╭──

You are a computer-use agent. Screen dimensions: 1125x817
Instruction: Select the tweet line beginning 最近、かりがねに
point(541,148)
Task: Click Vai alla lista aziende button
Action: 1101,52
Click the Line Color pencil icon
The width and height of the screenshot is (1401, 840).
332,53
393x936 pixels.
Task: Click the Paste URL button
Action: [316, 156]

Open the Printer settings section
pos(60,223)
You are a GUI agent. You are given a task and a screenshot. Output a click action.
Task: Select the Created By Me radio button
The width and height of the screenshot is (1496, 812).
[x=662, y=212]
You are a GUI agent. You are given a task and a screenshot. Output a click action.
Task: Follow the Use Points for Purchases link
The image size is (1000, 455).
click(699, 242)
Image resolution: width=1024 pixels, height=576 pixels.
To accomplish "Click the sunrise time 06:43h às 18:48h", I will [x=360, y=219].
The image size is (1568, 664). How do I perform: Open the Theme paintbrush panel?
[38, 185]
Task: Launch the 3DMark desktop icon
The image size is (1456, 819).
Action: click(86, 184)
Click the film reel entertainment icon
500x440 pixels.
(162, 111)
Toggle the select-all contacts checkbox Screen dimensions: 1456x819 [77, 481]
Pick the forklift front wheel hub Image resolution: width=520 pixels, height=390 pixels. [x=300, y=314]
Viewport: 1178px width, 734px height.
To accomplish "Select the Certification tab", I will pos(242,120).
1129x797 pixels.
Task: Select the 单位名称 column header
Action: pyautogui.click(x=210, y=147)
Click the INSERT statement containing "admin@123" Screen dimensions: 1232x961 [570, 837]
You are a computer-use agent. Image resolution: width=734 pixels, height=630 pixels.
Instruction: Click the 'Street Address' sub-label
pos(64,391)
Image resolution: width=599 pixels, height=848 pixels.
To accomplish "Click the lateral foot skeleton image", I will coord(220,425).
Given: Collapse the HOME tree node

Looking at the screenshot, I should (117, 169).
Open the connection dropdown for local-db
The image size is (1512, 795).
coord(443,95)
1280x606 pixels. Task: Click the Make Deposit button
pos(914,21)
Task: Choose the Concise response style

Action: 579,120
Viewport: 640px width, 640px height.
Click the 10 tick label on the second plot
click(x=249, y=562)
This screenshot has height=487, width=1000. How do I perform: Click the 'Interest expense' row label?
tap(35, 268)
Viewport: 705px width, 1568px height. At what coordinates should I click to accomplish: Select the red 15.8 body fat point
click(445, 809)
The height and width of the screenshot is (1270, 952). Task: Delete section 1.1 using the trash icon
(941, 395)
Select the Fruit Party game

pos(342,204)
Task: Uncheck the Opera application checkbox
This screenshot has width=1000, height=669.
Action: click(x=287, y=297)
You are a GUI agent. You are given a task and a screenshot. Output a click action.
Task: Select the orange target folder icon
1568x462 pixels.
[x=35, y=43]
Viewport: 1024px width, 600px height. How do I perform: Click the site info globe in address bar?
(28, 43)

╰──

* EXERCISE INSTRUCTIONS *
Return the entries above verbatim, from the line with "Image resolution: width=1024" to the line with "coord(443,95)", including both of those lines.

* EXERCISE ANSWER *
Image resolution: width=1024 pixels, height=576 pixels.
To accomplish "Click the sunrise time 06:43h às 18:48h", I will [x=360, y=219].
The image size is (1568, 664). How do I perform: Open the Theme paintbrush panel?
[38, 185]
Task: Launch the 3DMark desktop icon
The image size is (1456, 819).
Action: click(86, 184)
Click the film reel entertainment icon
500x440 pixels.
(162, 111)
Toggle the select-all contacts checkbox Screen dimensions: 1456x819 [77, 481]
Pick the forklift front wheel hub Image resolution: width=520 pixels, height=390 pixels. [x=300, y=314]
Viewport: 1178px width, 734px height.
To accomplish "Select the Certification tab", I will pos(242,120).
1129x797 pixels.
Task: Select the 单位名称 column header
Action: pyautogui.click(x=210, y=147)
Click the INSERT statement containing "admin@123" Screen dimensions: 1232x961 [570, 837]
You are a computer-use agent. Image resolution: width=734 pixels, height=630 pixels.
Instruction: Click the 'Street Address' sub-label
pos(64,391)
Image resolution: width=599 pixels, height=848 pixels.
To accomplish "Click the lateral foot skeleton image", I will coord(220,425).
Given: Collapse the HOME tree node

Looking at the screenshot, I should (117, 169).
Open the connection dropdown for local-db
The image size is (1512, 795).
coord(443,95)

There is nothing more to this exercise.